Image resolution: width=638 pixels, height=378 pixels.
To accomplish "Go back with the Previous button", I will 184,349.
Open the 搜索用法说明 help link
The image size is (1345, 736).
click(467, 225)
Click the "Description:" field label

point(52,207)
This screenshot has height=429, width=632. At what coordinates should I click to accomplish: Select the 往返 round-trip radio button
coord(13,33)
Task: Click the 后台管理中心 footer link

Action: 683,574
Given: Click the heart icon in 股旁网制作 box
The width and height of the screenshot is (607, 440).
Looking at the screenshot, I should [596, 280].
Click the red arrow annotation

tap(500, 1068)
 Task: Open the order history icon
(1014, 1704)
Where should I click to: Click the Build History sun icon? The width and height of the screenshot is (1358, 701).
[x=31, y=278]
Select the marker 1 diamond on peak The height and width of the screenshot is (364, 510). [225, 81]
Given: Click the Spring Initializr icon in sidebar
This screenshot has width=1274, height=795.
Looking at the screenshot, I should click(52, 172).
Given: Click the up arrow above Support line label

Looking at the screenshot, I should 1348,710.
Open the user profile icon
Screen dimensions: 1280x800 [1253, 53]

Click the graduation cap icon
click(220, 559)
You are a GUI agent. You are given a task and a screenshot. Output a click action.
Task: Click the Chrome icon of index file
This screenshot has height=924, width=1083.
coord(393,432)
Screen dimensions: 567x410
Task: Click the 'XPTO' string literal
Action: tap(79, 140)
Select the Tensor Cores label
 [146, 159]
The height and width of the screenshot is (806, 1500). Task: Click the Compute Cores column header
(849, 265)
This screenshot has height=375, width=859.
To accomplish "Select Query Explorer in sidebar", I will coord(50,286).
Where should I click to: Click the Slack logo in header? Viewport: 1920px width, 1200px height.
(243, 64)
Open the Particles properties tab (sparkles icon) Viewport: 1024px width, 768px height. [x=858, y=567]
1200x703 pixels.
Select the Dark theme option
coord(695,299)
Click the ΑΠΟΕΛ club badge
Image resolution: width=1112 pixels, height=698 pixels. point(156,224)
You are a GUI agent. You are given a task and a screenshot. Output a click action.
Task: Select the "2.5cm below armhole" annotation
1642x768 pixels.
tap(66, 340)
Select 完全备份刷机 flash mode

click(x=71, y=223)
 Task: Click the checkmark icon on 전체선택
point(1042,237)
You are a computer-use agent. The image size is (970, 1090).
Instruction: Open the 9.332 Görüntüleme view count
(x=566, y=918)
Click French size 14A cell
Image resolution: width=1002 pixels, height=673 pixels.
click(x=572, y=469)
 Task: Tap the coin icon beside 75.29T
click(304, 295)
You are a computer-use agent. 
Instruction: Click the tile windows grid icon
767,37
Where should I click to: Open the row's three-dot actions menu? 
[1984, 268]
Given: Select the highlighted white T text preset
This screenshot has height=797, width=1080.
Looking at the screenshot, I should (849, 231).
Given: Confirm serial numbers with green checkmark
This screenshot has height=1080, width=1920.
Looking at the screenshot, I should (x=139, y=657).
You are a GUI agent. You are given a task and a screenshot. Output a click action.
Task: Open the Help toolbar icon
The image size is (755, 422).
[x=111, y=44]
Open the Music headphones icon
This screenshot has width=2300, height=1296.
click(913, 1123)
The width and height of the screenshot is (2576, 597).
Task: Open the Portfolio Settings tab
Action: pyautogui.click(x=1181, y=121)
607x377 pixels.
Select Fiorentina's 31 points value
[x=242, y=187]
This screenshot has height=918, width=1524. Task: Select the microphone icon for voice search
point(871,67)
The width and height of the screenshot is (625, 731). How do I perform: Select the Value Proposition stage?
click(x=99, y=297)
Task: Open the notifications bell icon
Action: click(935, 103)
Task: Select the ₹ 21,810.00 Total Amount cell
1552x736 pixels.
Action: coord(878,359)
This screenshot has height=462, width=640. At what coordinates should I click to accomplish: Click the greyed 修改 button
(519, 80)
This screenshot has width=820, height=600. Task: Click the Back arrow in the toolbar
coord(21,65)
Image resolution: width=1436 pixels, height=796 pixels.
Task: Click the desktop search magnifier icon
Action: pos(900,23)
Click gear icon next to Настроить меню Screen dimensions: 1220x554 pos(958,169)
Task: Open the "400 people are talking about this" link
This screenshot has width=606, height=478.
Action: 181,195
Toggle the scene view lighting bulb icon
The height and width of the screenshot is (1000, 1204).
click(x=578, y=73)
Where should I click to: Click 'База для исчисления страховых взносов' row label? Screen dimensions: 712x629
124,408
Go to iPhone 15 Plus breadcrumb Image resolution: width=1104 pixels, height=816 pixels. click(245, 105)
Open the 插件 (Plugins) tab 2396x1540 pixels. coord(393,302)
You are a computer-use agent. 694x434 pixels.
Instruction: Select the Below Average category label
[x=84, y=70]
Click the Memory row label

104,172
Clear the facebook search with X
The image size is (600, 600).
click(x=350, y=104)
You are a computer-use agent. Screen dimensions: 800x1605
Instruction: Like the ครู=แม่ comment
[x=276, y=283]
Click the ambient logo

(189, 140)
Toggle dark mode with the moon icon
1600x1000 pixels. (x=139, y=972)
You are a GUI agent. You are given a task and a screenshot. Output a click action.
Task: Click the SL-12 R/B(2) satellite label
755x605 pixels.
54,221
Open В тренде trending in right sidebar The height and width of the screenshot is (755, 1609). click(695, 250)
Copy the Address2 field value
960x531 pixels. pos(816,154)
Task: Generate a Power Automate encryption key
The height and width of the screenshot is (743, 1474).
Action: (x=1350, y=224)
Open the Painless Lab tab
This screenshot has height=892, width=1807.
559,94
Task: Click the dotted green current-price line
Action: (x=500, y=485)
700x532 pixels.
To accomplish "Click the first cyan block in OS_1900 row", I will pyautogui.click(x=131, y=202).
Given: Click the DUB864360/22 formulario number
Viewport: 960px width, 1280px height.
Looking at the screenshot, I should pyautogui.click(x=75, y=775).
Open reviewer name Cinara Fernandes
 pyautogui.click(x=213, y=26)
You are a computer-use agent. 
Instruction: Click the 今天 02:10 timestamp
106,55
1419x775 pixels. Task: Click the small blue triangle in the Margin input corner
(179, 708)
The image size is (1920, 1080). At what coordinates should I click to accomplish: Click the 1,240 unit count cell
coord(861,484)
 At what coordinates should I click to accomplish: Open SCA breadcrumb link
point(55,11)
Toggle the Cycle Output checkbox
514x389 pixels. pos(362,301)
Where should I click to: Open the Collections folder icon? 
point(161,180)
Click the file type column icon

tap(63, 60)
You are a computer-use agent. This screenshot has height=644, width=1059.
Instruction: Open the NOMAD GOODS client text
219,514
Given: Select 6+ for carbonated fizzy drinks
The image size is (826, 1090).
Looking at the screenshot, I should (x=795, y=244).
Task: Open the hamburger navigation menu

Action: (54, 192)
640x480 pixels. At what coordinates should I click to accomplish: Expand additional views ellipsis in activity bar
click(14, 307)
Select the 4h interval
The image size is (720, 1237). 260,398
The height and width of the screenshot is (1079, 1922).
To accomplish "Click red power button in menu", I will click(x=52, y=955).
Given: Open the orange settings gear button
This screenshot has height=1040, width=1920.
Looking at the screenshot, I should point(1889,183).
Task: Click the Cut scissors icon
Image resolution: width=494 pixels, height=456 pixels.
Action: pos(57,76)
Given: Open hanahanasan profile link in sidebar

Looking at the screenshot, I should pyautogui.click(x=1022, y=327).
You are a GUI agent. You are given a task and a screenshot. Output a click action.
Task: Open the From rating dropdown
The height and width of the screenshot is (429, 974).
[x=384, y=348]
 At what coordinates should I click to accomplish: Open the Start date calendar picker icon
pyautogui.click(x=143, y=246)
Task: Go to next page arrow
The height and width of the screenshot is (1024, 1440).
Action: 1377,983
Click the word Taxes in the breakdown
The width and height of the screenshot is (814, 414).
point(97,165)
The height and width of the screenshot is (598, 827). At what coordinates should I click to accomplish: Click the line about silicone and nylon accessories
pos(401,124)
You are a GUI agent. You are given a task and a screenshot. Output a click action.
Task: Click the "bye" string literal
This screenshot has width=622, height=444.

========================================

WHAT IS EXPECTED. Everything above from the line containing "The image size is (826, 1090)." down to the line containing "The height and width of the screenshot is (1079, 1922)." is to be transcribed exactly, with both of those lines included and nothing else added.

REPLY.
The image size is (826, 1090).
Looking at the screenshot, I should (x=795, y=244).
Task: Open the hamburger navigation menu

Action: (54, 192)
640x480 pixels. At what coordinates should I click to accomplish: Expand additional views ellipsis in activity bar
click(14, 307)
Select the 4h interval
The image size is (720, 1237). 260,398
The height and width of the screenshot is (1079, 1922).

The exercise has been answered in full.